• _Task item_
Write out the entries once more, exactly as they appear.

Dataset items
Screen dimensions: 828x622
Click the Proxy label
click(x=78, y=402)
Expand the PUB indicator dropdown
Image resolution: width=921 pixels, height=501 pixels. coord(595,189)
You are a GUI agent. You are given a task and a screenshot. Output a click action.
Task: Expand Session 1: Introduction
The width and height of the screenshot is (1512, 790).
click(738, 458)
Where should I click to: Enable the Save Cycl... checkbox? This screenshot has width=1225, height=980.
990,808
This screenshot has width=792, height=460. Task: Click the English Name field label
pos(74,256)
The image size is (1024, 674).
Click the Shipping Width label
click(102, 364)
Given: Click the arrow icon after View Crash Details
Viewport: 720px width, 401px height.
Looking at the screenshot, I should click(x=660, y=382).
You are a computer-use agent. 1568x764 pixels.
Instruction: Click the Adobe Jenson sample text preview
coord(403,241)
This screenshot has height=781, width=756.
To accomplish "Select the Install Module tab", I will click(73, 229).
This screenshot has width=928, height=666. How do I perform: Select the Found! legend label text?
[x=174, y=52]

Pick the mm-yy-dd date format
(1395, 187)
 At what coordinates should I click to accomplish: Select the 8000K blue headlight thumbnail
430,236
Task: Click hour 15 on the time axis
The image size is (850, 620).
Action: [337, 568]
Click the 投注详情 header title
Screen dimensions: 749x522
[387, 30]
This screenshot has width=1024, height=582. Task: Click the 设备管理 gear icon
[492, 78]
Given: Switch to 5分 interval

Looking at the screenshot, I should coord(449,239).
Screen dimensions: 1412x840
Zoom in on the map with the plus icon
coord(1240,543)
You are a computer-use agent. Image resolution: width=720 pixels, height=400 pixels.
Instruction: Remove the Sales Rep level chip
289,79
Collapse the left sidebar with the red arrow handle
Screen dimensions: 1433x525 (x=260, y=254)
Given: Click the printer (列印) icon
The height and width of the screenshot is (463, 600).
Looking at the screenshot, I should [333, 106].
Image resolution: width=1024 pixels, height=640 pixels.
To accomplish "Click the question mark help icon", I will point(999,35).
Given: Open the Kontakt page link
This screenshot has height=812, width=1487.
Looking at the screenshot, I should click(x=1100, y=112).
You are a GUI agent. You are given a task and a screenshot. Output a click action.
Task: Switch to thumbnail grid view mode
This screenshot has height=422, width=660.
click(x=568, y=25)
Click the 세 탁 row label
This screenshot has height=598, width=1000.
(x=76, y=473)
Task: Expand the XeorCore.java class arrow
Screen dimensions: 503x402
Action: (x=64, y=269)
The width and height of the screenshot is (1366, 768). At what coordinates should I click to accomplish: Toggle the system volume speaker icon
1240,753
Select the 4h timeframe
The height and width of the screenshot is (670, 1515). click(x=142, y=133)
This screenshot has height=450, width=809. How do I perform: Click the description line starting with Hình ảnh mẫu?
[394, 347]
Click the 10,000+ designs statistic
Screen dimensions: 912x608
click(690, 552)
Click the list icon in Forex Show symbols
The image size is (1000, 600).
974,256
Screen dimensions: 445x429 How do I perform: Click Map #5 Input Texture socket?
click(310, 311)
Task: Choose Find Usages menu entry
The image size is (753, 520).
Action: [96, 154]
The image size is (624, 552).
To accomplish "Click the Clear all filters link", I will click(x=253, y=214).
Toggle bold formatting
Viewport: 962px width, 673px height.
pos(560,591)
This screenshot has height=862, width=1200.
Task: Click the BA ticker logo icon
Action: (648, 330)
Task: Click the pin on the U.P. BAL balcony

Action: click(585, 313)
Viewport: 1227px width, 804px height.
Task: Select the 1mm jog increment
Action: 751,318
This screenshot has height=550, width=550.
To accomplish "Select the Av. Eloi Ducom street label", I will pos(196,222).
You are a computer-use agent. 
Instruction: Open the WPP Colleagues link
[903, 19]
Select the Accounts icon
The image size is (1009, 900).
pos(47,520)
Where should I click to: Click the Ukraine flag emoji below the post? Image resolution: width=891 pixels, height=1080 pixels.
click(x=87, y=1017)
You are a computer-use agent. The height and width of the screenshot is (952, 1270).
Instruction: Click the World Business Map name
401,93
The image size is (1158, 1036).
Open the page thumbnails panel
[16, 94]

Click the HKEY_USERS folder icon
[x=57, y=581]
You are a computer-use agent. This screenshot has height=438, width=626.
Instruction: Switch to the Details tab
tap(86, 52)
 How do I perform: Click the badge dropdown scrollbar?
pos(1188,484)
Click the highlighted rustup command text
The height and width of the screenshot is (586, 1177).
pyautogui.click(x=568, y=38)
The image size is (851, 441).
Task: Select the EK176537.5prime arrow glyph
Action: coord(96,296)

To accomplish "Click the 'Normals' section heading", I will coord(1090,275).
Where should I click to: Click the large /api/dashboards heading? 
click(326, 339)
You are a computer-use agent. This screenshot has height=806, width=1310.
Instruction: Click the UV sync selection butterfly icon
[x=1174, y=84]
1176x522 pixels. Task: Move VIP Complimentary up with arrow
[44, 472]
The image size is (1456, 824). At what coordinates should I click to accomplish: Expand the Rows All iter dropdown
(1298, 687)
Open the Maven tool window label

• _Solution to this problem_
Screen dimensions: 828x622
Click the Proxy label
click(x=78, y=402)
Expand the PUB indicator dropdown
Image resolution: width=921 pixels, height=501 pixels. coord(595,189)
You are a GUI agent. You are given a task and a screenshot. Output a click action.
Task: Expand Session 1: Introduction
The width and height of the screenshot is (1512, 790).
click(738, 458)
Where should I click to: Enable the Save Cycl... checkbox? This screenshot has width=1225, height=980.
990,808
This screenshot has width=792, height=460. Task: Click the English Name field label
pos(74,256)
The image size is (1024, 674).
Click the Shipping Width label
click(102, 364)
Given: Click the arrow icon after View Crash Details
Viewport: 720px width, 401px height.
Looking at the screenshot, I should click(x=660, y=382).
You are a computer-use agent. 1568x764 pixels.
Instruction: Click the Adobe Jenson sample text preview
coord(403,241)
This screenshot has height=781, width=756.
To accomplish "Select the Install Module tab", I will click(73, 229).
This screenshot has width=928, height=666. How do I perform: Select the Found! legend label text?
[x=174, y=52]

Pick the mm-yy-dd date format
(1395, 187)
 At what coordinates should I click to accomplish: Select the 8000K blue headlight thumbnail
430,236
Task: Click hour 15 on the time axis
The image size is (850, 620).
Action: [337, 568]
Click the 投注详情 header title
Screen dimensions: 749x522
[387, 30]
This screenshot has width=1024, height=582. Task: Click the 设备管理 gear icon
[492, 78]
Given: Switch to 5分 interval

Looking at the screenshot, I should coord(449,239).
Screen dimensions: 1412x840
Zoom in on the map with the plus icon
coord(1240,543)
You are a computer-use agent. Image resolution: width=720 pixels, height=400 pixels.
Instruction: Remove the Sales Rep level chip
289,79
Collapse the left sidebar with the red arrow handle
Screen dimensions: 1433x525 (x=260, y=254)
Given: Click the printer (列印) icon
The height and width of the screenshot is (463, 600).
Looking at the screenshot, I should [333, 106].
Image resolution: width=1024 pixels, height=640 pixels.
To accomplish "Click the question mark help icon", I will point(999,35).
Given: Open the Kontakt page link
This screenshot has height=812, width=1487.
Looking at the screenshot, I should click(x=1100, y=112).
You are a GUI agent. You are given a task and a screenshot. Output a click action.
Task: Switch to thumbnail grid view mode
This screenshot has height=422, width=660.
click(x=568, y=25)
Click the 세 탁 row label
This screenshot has height=598, width=1000.
(x=76, y=473)
Task: Expand the XeorCore.java class arrow
Screen dimensions: 503x402
Action: (x=64, y=269)
The width and height of the screenshot is (1366, 768). At what coordinates should I click to accomplish: Toggle the system volume speaker icon
1240,753
Select the 4h timeframe
The height and width of the screenshot is (670, 1515). click(x=142, y=133)
This screenshot has height=450, width=809. How do I perform: Click the description line starting with Hình ảnh mẫu?
[394, 347]
Click the 10,000+ designs statistic
Screen dimensions: 912x608
click(690, 552)
Click the list icon in Forex Show symbols
The image size is (1000, 600).
974,256
Screen dimensions: 445x429 How do I perform: Click Map #5 Input Texture socket?
click(310, 311)
Task: Choose Find Usages menu entry
The image size is (753, 520).
Action: [96, 154]
The image size is (624, 552).
To accomplish "Click the Clear all filters link", I will click(x=253, y=214).
Toggle bold formatting
Viewport: 962px width, 673px height.
pos(560,591)
This screenshot has height=862, width=1200.
Task: Click the BA ticker logo icon
Action: (648, 330)
Task: Click the pin on the U.P. BAL balcony

Action: click(585, 313)
Viewport: 1227px width, 804px height.
Task: Select the 1mm jog increment
Action: 751,318
This screenshot has height=550, width=550.
To accomplish "Select the Av. Eloi Ducom street label", I will pos(196,222).
You are a computer-use agent. 
Instruction: Open the WPP Colleagues link
[903, 19]
Select the Accounts icon
The image size is (1009, 900).
pos(47,520)
Where should I click to: Click the Ukraine flag emoji below the post? Image resolution: width=891 pixels, height=1080 pixels.
click(x=87, y=1017)
You are a computer-use agent. The height and width of the screenshot is (952, 1270).
Instruction: Click the World Business Map name
401,93
The image size is (1158, 1036).
Open the page thumbnails panel
[16, 94]

Click the HKEY_USERS folder icon
[x=57, y=581]
You are a computer-use agent. This screenshot has height=438, width=626.
Instruction: Switch to the Details tab
tap(86, 52)
 How do I perform: Click the badge dropdown scrollbar?
pos(1188,484)
Click the highlighted rustup command text
The height and width of the screenshot is (586, 1177).
pyautogui.click(x=568, y=38)
The image size is (851, 441).
Task: Select the EK176537.5prime arrow glyph
Action: coord(96,296)

To accomplish "Click the 'Normals' section heading", I will coord(1090,275).
Where should I click to: Click the large /api/dashboards heading? 
click(326, 339)
You are a computer-use agent. This screenshot has height=806, width=1310.
Instruction: Click the UV sync selection butterfly icon
[x=1174, y=84]
1176x522 pixels. Task: Move VIP Complimentary up with arrow
[44, 472]
The image size is (1456, 824). At what coordinates should I click to accomplish: Expand the Rows All iter dropdown
(1298, 687)
Open the Maven tool window label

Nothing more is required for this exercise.